**Source material**

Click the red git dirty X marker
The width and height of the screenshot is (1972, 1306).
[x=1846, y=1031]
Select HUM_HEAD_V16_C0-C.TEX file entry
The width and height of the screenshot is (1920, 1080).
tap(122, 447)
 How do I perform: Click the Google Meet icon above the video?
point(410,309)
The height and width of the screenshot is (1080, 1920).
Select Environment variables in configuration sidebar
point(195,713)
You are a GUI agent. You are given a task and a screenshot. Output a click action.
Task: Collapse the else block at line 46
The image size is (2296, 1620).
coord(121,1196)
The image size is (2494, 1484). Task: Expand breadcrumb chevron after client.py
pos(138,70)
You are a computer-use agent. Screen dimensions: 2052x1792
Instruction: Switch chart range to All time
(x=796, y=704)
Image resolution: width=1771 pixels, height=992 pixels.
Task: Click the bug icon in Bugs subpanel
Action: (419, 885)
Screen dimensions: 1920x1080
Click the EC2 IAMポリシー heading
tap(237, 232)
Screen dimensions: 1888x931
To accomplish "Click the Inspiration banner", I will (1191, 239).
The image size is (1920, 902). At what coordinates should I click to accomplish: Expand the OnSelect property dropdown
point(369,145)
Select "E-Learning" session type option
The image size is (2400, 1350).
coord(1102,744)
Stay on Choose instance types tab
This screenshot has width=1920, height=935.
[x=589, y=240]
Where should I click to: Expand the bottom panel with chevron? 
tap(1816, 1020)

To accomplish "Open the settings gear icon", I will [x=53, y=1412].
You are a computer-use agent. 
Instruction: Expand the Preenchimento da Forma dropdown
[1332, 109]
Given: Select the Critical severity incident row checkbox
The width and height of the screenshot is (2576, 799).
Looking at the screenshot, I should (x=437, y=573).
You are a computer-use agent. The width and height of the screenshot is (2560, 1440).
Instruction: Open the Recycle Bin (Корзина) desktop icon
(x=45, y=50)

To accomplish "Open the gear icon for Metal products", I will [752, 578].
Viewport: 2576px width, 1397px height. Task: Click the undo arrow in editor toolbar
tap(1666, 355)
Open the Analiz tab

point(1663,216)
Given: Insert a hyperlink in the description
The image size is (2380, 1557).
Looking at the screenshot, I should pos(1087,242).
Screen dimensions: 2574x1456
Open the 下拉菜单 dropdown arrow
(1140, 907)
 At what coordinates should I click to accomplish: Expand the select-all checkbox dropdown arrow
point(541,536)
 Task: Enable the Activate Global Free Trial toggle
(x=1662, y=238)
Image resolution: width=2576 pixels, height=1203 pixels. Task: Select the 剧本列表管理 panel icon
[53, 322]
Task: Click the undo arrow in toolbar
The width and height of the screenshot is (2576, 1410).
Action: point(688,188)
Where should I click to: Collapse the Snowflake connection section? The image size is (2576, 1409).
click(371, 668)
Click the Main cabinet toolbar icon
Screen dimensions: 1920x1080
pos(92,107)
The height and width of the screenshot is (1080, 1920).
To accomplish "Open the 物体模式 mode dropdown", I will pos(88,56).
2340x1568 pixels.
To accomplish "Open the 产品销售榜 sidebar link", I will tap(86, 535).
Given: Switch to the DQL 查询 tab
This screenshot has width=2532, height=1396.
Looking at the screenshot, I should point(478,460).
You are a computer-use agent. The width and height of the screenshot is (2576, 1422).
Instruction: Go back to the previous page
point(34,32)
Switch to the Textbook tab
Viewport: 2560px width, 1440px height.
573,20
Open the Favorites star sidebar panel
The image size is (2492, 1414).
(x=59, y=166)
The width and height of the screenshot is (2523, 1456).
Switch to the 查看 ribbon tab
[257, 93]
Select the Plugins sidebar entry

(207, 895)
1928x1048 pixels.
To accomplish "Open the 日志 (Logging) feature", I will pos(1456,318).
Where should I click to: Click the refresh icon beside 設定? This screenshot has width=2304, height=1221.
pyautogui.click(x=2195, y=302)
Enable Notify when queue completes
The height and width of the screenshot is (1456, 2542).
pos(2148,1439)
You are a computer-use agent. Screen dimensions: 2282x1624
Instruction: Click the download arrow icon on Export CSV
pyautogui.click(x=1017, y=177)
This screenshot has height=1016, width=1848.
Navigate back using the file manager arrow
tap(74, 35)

**Work instruction**
Print out the complete data above, character for character.

**Answer to this task**
Click the red git dirty X marker
The width and height of the screenshot is (1972, 1306).
[x=1846, y=1031]
Select HUM_HEAD_V16_C0-C.TEX file entry
The width and height of the screenshot is (1920, 1080).
tap(122, 447)
 How do I perform: Click the Google Meet icon above the video?
point(410,309)
The height and width of the screenshot is (1080, 1920).
Select Environment variables in configuration sidebar
point(195,713)
You are a GUI agent. You are given a task and a screenshot. Output a click action.
Task: Collapse the else block at line 46
The image size is (2296, 1620).
coord(121,1196)
The image size is (2494, 1484). Task: Expand breadcrumb chevron after client.py
pos(138,70)
You are a computer-use agent. Screen dimensions: 2052x1792
Instruction: Switch chart range to All time
(x=796, y=704)
Image resolution: width=1771 pixels, height=992 pixels.
Task: Click the bug icon in Bugs subpanel
Action: (419, 885)
Screen dimensions: 1920x1080
Click the EC2 IAMポリシー heading
tap(237, 232)
Screen dimensions: 1888x931
To accomplish "Click the Inspiration banner", I will (1191, 239).
The image size is (1920, 902). At what coordinates should I click to accomplish: Expand the OnSelect property dropdown
point(369,145)
Select "E-Learning" session type option
The image size is (2400, 1350).
coord(1102,744)
Stay on Choose instance types tab
This screenshot has width=1920, height=935.
[x=589, y=240]
Where should I click to: Expand the bottom panel with chevron? 
tap(1816, 1020)

To accomplish "Open the settings gear icon", I will [x=53, y=1412].
You are a computer-use agent. 
Instruction: Expand the Preenchimento da Forma dropdown
[1332, 109]
Given: Select the Critical severity incident row checkbox
The width and height of the screenshot is (2576, 799).
Looking at the screenshot, I should (x=437, y=573).
You are a computer-use agent. The width and height of the screenshot is (2560, 1440).
Instruction: Open the Recycle Bin (Корзина) desktop icon
(x=45, y=50)

To accomplish "Open the gear icon for Metal products", I will [752, 578].
Viewport: 2576px width, 1397px height. Task: Click the undo arrow in editor toolbar
tap(1666, 355)
Open the Analiz tab

point(1663,216)
Given: Insert a hyperlink in the description
The image size is (2380, 1557).
Looking at the screenshot, I should pos(1087,242).
Screen dimensions: 2574x1456
Open the 下拉菜单 dropdown arrow
(1140, 907)
 At what coordinates should I click to accomplish: Expand the select-all checkbox dropdown arrow
point(541,536)
 Task: Enable the Activate Global Free Trial toggle
(x=1662, y=238)
Image resolution: width=2576 pixels, height=1203 pixels. Task: Select the 剧本列表管理 panel icon
[53, 322]
Task: Click the undo arrow in toolbar
The width and height of the screenshot is (2576, 1410).
Action: point(688,188)
Where should I click to: Collapse the Snowflake connection section? The image size is (2576, 1409).
click(371, 668)
Click the Main cabinet toolbar icon
Screen dimensions: 1920x1080
pos(92,107)
The height and width of the screenshot is (1080, 1920).
To accomplish "Open the 物体模式 mode dropdown", I will pos(88,56).
2340x1568 pixels.
To accomplish "Open the 产品销售榜 sidebar link", I will tap(86, 535).
Given: Switch to the DQL 查询 tab
This screenshot has width=2532, height=1396.
Looking at the screenshot, I should point(478,460).
You are a computer-use agent. The width and height of the screenshot is (2576, 1422).
Instruction: Go back to the previous page
point(34,32)
Switch to the Textbook tab
Viewport: 2560px width, 1440px height.
573,20
Open the Favorites star sidebar panel
The image size is (2492, 1414).
(x=59, y=166)
The width and height of the screenshot is (2523, 1456).
Switch to the 查看 ribbon tab
[257, 93]
Select the Plugins sidebar entry

(207, 895)
1928x1048 pixels.
To accomplish "Open the 日志 (Logging) feature", I will pos(1456,318).
Where should I click to: Click the refresh icon beside 設定? This screenshot has width=2304, height=1221.
pyautogui.click(x=2195, y=302)
Enable Notify when queue completes
The height and width of the screenshot is (1456, 2542).
pos(2148,1439)
You are a computer-use agent. Screen dimensions: 2282x1624
Instruction: Click the download arrow icon on Export CSV
pyautogui.click(x=1017, y=177)
This screenshot has height=1016, width=1848.
Navigate back using the file manager arrow
tap(74, 35)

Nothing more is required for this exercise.